One known method for obtaining nanoparticles involves a mechanical mill, disclosed in U.S. Pat. Nos. 11,154,868 B2 and 11,607,693 B2, which are incorporated by reference herein in their entirety. In these documents, two rotors including aerodynamical blades which can be rotated in opposite directions are described. However, it has been discovered that these designs are not capable of producing more than about 5% of nanoparticles from the input material. Additionally, blade damage and abrasion occur which further reduce the efficiency of these systems. The input material collides with the blades and is broken down due to the collisions with the blades and deteriorating the blades themselves. The material removed from the blades may contaminate the environment and may produce nanoparticles which include impurities.

There remains a need for systems and methods that can efficiently produce nanoparticles with minimal impurities and reduced damage to the system.

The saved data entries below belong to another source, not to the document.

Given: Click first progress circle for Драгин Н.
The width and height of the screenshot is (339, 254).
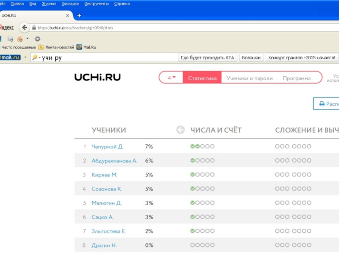Looking at the screenshot, I should point(193,245).
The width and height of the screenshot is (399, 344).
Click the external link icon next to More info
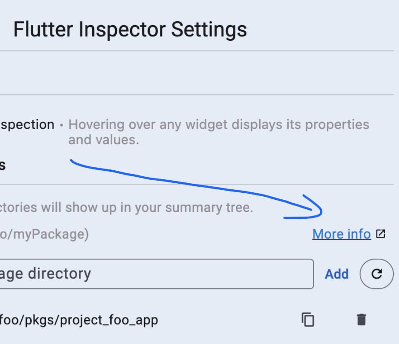pyautogui.click(x=380, y=234)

The present disclosure aims at resolving and reducing one or more of the above mentioned disadvantages.

In some aspects, the techniques described herein relate to an apparatus for producing nanoparticles of a material in a working liquid, including: one or more inlets for introducing the working liquid, the material, or a combination thereof into the apparatus; a core for accelerating the working liquid and the material, wherein the core includes: a first cylinder including: a radially outer surface and a radially inner surface; and a plurality of first through holes extending from the radially inner surface to the radially outer surface of the first cylinder; a second cylinder including: a radially outer surface and a radially inner surface; and a plurality of second through holes extending from the radially inner surface to the radially outer surface of the second cylinder; wherein the second cylinder radially surrounds the first cylinder; wherein each of the first through holes and the second through holes have a smaller cross-section at the radially inner surface than at the radially outer surface; and one or more drives for rotating the first cylinder, the second cylinder, or a combination thereof.

In some aspects, the techniques described herein relate to an apparatus, wherein the plurality of first through holes, the plurality of second through holes, or a combination thereof each have a substantially elliptical cross-section.

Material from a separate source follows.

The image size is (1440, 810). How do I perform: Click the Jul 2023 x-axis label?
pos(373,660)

In some aspects, the techniques described herein relate to an apparatus, wherein the plurality of first through holes, the plurality of second through holes, or a combination thereof include a first side edge and a second side edge in a cross-section perpendicular to an axial direction of the first cylinder and the second cylinder, and wherein the first side edge is curved and the second side edge is straight.

In some aspects, the techniques described herein relate to an apparatus, wherein at least some of the plurality of first through holes are arranged in first circumferential rows and at least some of the plurality of second through holes are arranged in second circumferential rows, wherein one or more of the first circumferential rows have a same axial position as one or more of the second circumferential rows.

In some aspects, the techniques described herein relate to an apparatus, wherein the first and second circumferential rows have a constant pitch within a row.

In some aspects, the techniques described herein relate to an apparatus, wherein the first cylinder and the second cylinder have a radial separation of 10 microns to 1 cm.

In some aspects, the techniques described herein relate to an apparatus, wherein a distance between each of the plurality of second through holes is larger than a distance between each of the plurality of first through holes.

In some aspects, the techniques described herein relate to an apparatus, further including a third cylinder, including: a radially outer surface and a radially inner surface; and a plurality of third through holes extending from the radially inner surface to the radially outer surface; wherein the third cylinder surrounds the second cylinder; and wherein the plurality of third through holes have a smaller cross-section of at the radially inner surface than at the radially outer surface.

In some aspects, the techniques described herein relate to an apparatus, wherein the first cylinder further includes a plurality of grinding balls.

In some aspects, the techniques described herein relate to an apparatus, further including a separator system for separating the material from the working liquid.

In some aspects, the techniques described herein relate to an apparatus, further including a collection system for collecting the nanoparticles of the material.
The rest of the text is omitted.